■ Problem details: How do the lines read from the one holding "Given: Choose Throughput Optimized HDD (st1)" through the last line of the listing? Set them down exactly, pictures omitted.

■ Input data:
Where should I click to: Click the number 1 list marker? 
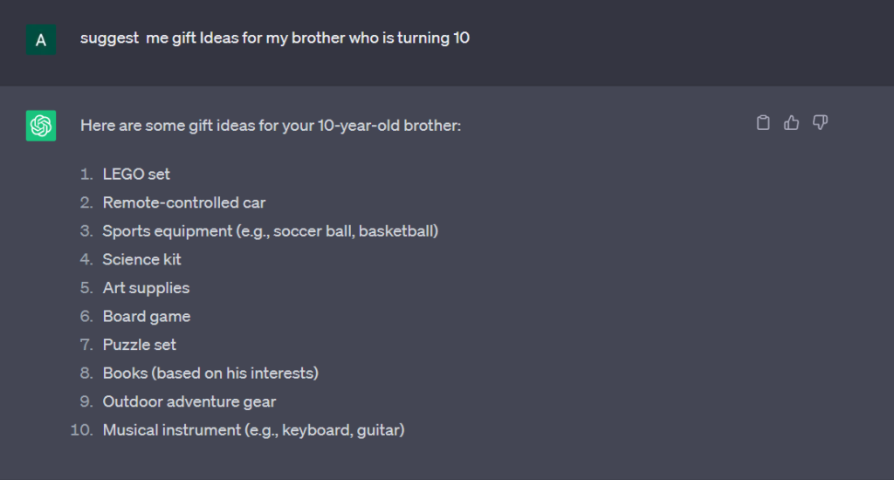tap(86, 174)
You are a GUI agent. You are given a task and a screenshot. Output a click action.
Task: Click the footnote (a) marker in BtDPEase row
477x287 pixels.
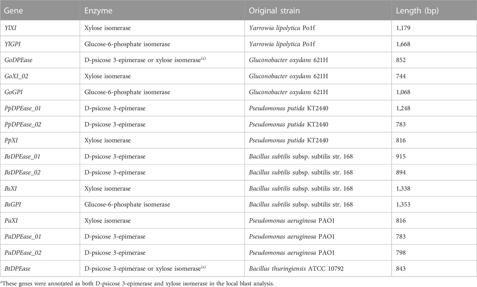[203, 267]
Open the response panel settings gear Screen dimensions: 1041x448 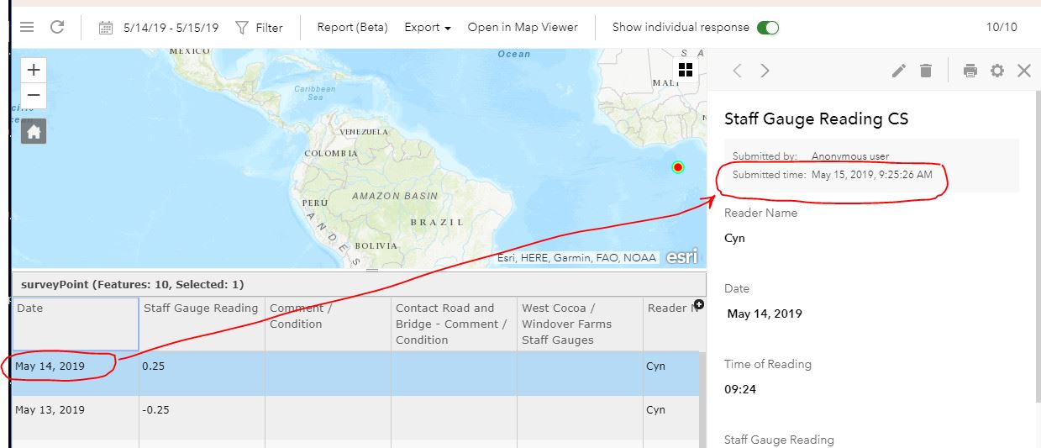coord(997,71)
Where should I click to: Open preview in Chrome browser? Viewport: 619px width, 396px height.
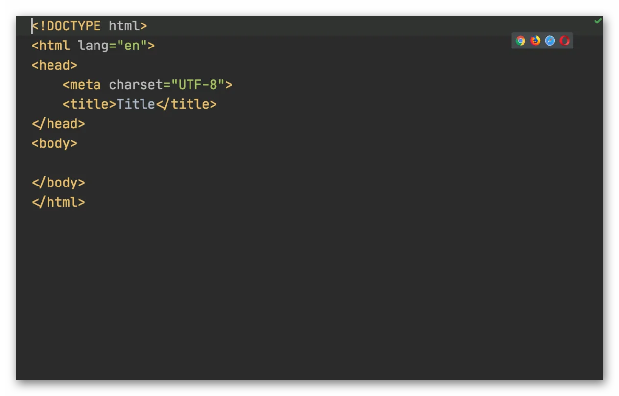coord(521,41)
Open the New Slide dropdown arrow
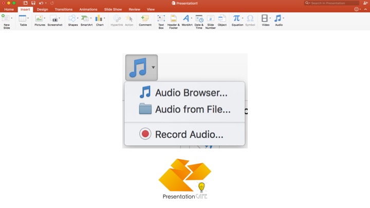The image size is (370, 208). 12,18
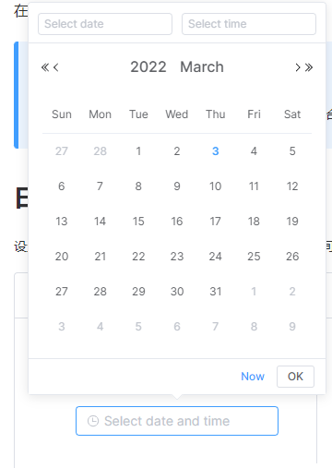Screen dimensions: 332x468
Task: Choose Sunday March 13
Action: pyautogui.click(x=62, y=222)
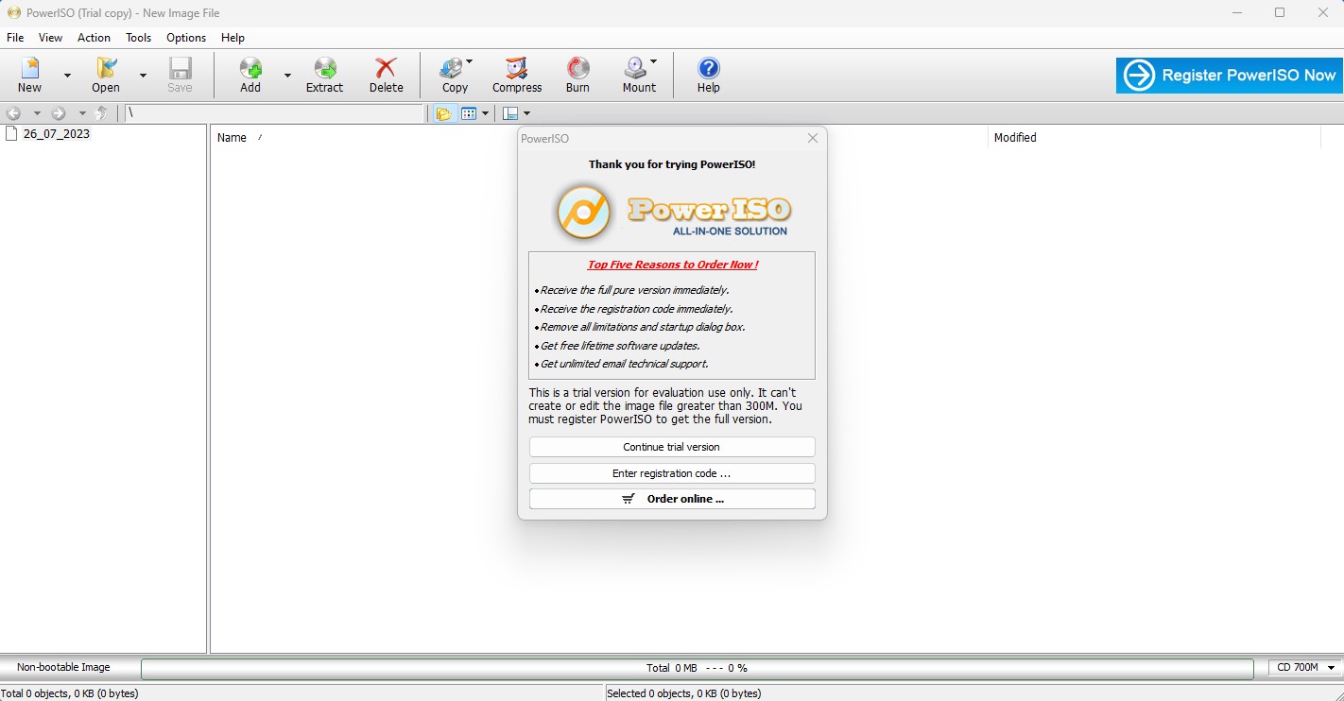Image resolution: width=1344 pixels, height=701 pixels.
Task: Open the CD 700M media size dropdown
Action: [x=1304, y=668]
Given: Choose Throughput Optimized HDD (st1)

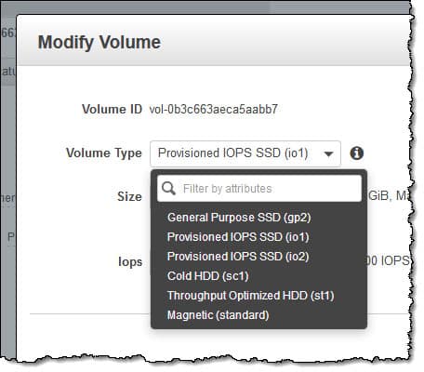Looking at the screenshot, I should click(x=251, y=296).
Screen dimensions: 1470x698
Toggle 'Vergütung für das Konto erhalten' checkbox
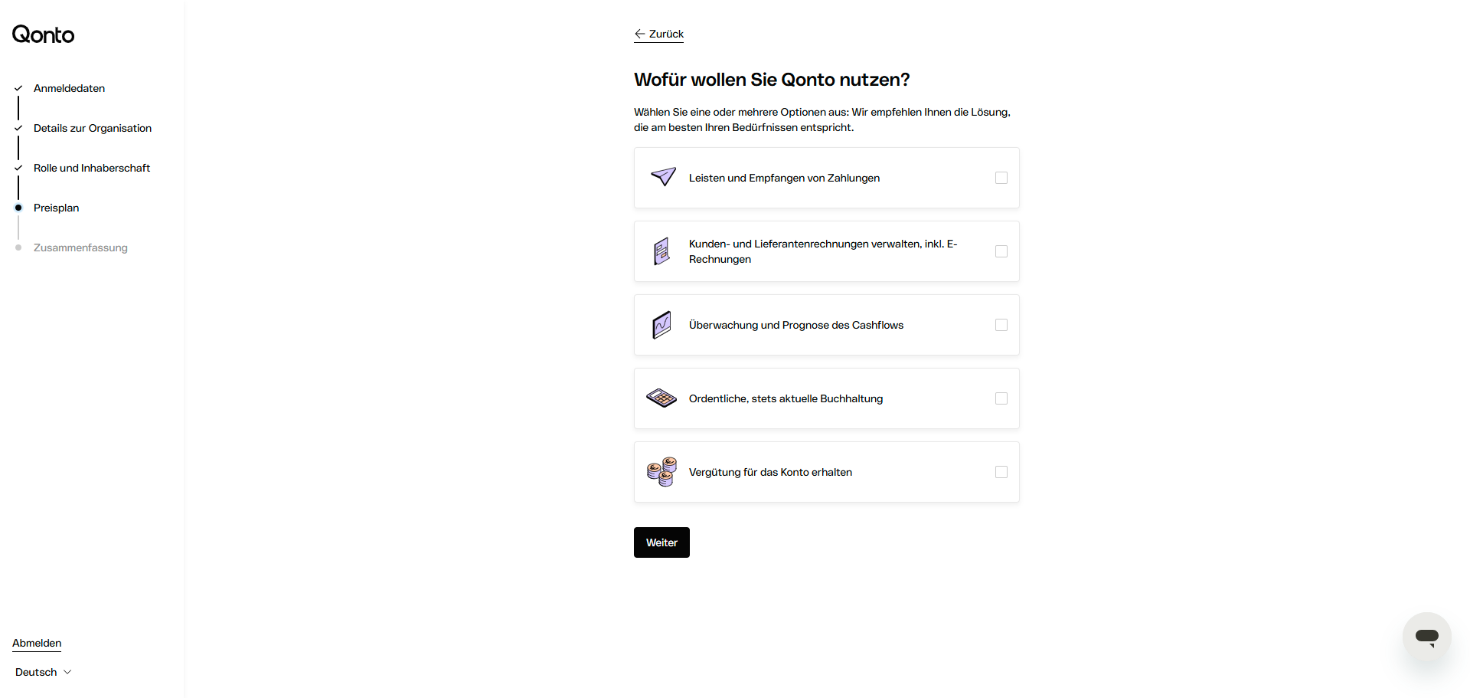tap(1001, 472)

■ Result of the exercise:
Given: Choose Throughput Optimized HDD (st1)

Looking at the screenshot, I should click(x=251, y=296).
Screen dimensions: 1470x698
Toggle 'Vergütung für das Konto erhalten' checkbox
tap(1001, 472)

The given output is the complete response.